[Dataset entries]
:::::
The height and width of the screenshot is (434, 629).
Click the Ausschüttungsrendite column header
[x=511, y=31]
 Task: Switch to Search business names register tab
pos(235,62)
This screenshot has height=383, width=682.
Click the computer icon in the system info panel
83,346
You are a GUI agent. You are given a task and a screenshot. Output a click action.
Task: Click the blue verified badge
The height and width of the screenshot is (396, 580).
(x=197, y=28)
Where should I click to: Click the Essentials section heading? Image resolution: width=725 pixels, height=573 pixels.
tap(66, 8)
:::::
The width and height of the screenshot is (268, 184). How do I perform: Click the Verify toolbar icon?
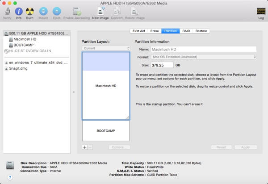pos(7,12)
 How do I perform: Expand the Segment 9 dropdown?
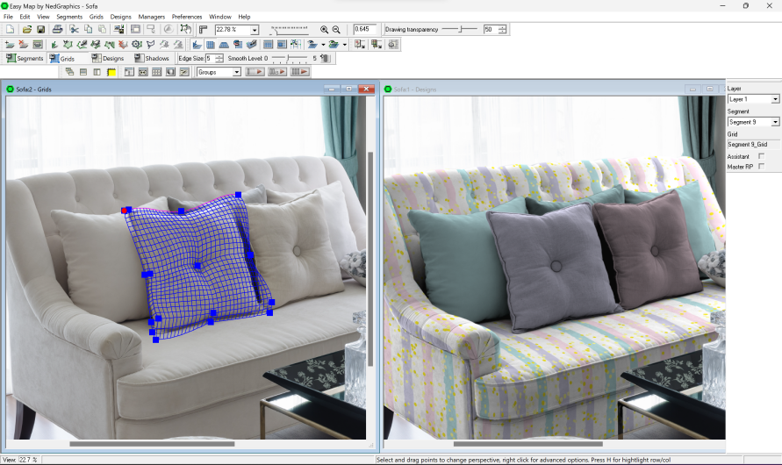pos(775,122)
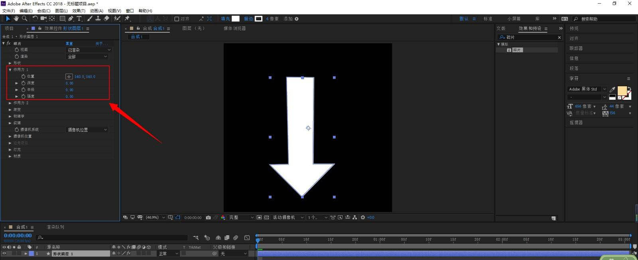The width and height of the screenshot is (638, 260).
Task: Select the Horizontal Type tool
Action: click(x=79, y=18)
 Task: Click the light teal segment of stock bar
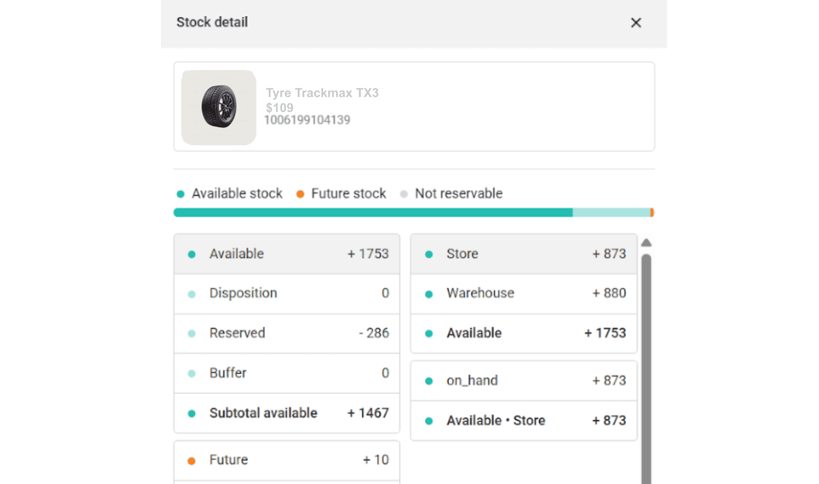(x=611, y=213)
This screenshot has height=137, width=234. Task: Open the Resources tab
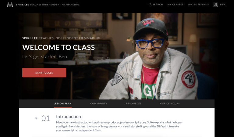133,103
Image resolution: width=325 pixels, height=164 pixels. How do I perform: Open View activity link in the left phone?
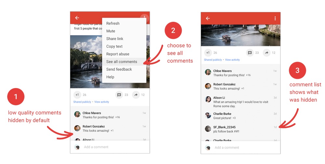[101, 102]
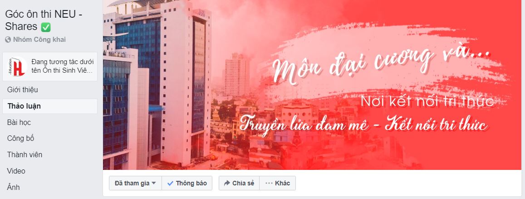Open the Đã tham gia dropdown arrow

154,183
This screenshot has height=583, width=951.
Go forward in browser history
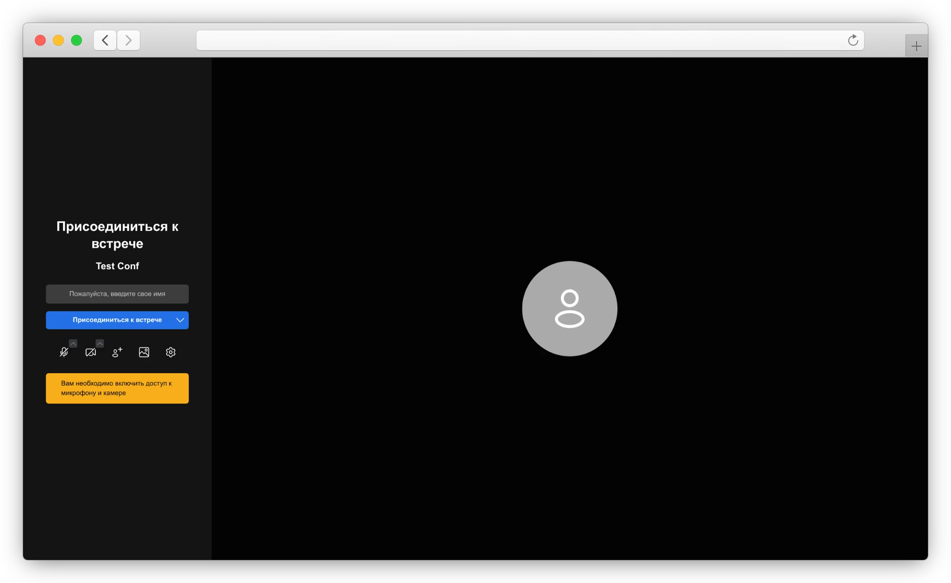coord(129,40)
:::::
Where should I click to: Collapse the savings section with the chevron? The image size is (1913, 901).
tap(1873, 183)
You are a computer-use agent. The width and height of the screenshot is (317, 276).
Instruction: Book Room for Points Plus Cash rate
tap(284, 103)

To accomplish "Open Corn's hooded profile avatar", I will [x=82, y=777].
:::::
Aim of the exercise
Filter the data above down to lines with the word "agent", and copy them.

Reply to the exercise
You are a GUI agent. You are given a task and a screenshot. Output a click action.
You are a computer-use agent. The width and height of the screenshot is (317, 276).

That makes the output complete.